Budget 2021 to tackle drastic deficit increase caused by Covid-19

Finance Minister Edward Scicluna walks in with budget 2021
Sarah Cassar Dymond

As the Minister for Finance Edward Scicluna embarks on his annual marathon which plans out the way the country’s finances are going to be meted out in the following year, political observers have indicated that the deficit in the accounts will be a major hurdle.

In his introduction to the budget, Minister Scicluna said that the most important thing this year is that this budget has to be seen in the context of the pandemic and its impact on the global and as well as the Maltese economy. He said that other European countries such as the UK, France, Italy and Germany too have projected deficits of an average of 6% and these countries have an additional problem of considerable public debt. Minister Scicluna predicted that Covid-19 will create a wedge between the countries.

CountryPublic Debt as % of GDP

No new taxes

While Malta currently has a GDP debt ratio of 55%, this figure is set to rise to 59% in 2021. However, said the minister,  on balance, Malta has still got room to maneuver. He insisted that Malta is flexible as the surplus in the last years will help to ease the debt ratio. The government, said Minister Scicluna, can continue its economic and fiscal policy without introducing new taxes. This, he said, will give a certain stability and attractiveness to business, since the investor will not have to be concerned about an increase in taxes.

Key data

In the introductory part of his speech, Minister Scicluna said that in 2021, the real economic growth is set to be at 5%, while nominally it will be around 6.4%.

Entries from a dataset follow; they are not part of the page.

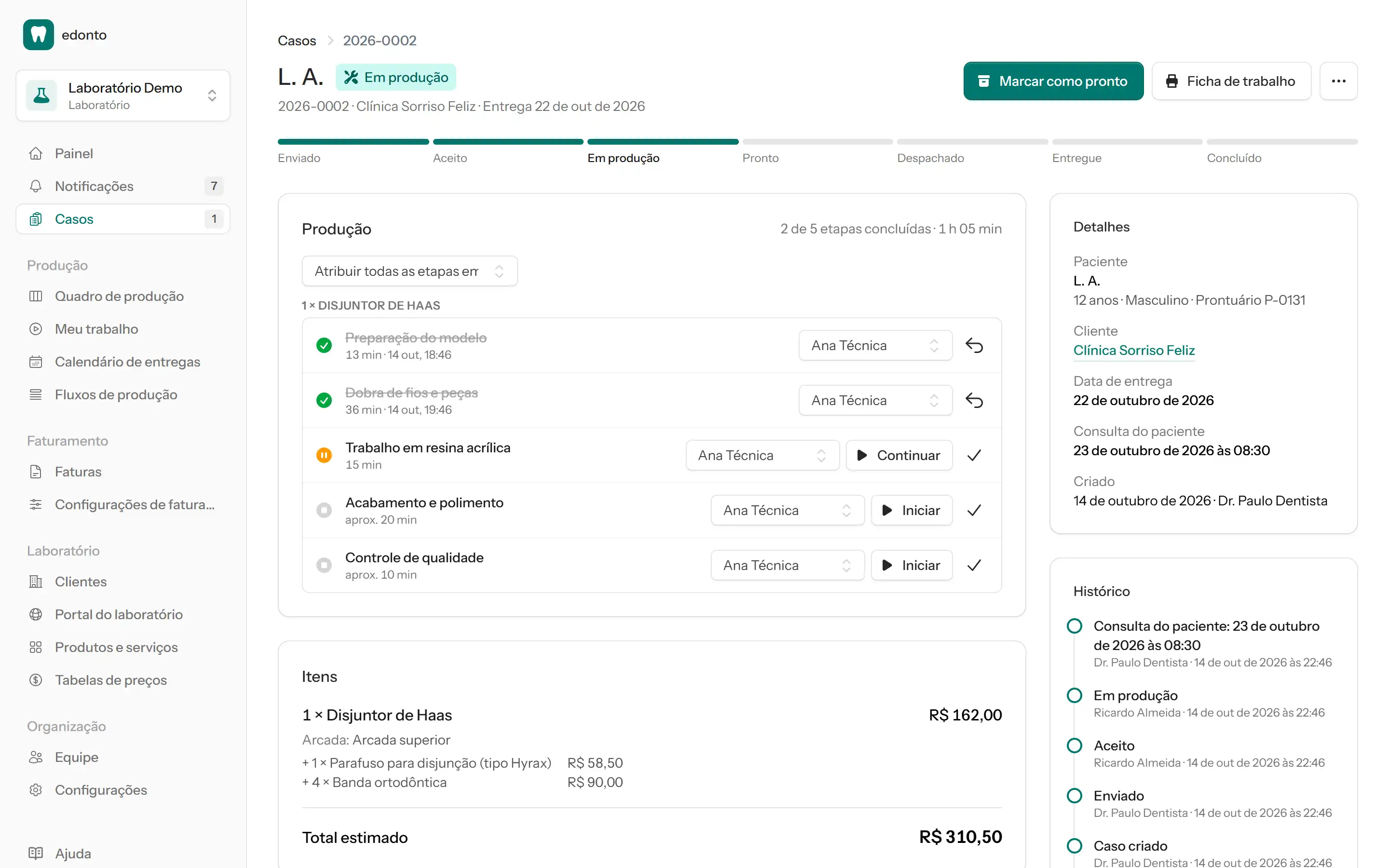1389x868 pixels.
Task: Toggle green check of Preparação do modelo
Action: 324,346
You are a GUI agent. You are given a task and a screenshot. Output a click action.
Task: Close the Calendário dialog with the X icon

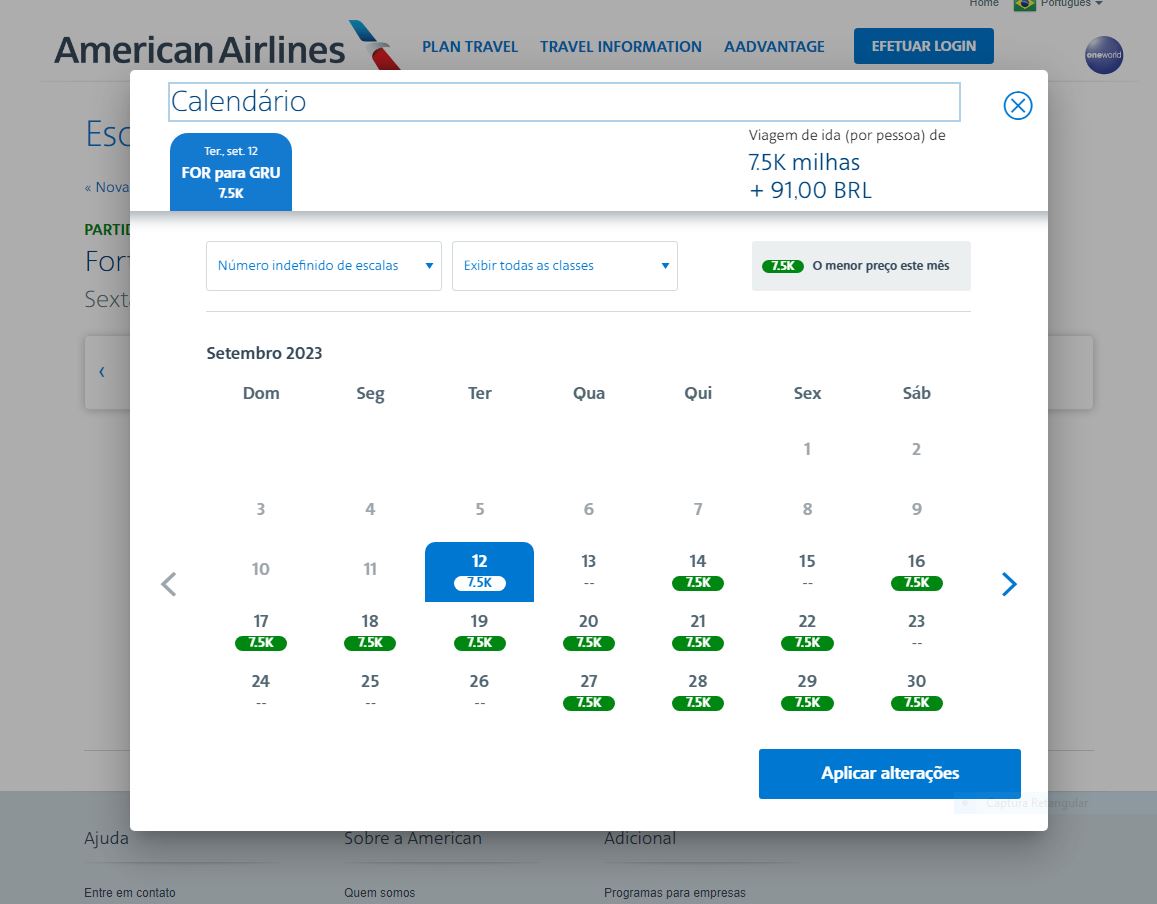tap(1017, 106)
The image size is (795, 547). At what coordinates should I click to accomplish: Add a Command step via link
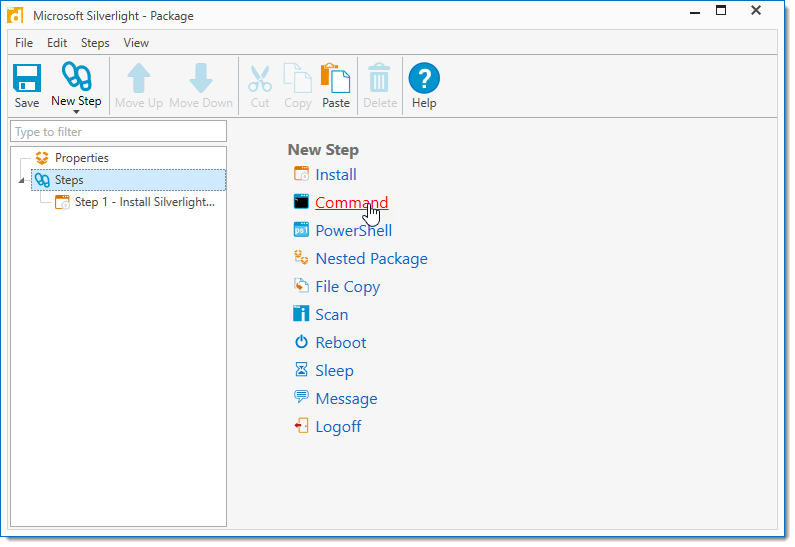point(351,202)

The overall budget spend will be dominated by expenditure in infrastructure and in family benefits. He said that the help to families will surpass €100 million in benefits excluding wage supplement.

All measures unless otherwise stated will come into effect on the 1st of January while February will be a stock-take month.

Government not to introduce or increase taxes to give the country stability and render it more attractive to foreign direct investment.

Deposits with banks have increased and that enables government to maneuver in what the minister described as a marathon.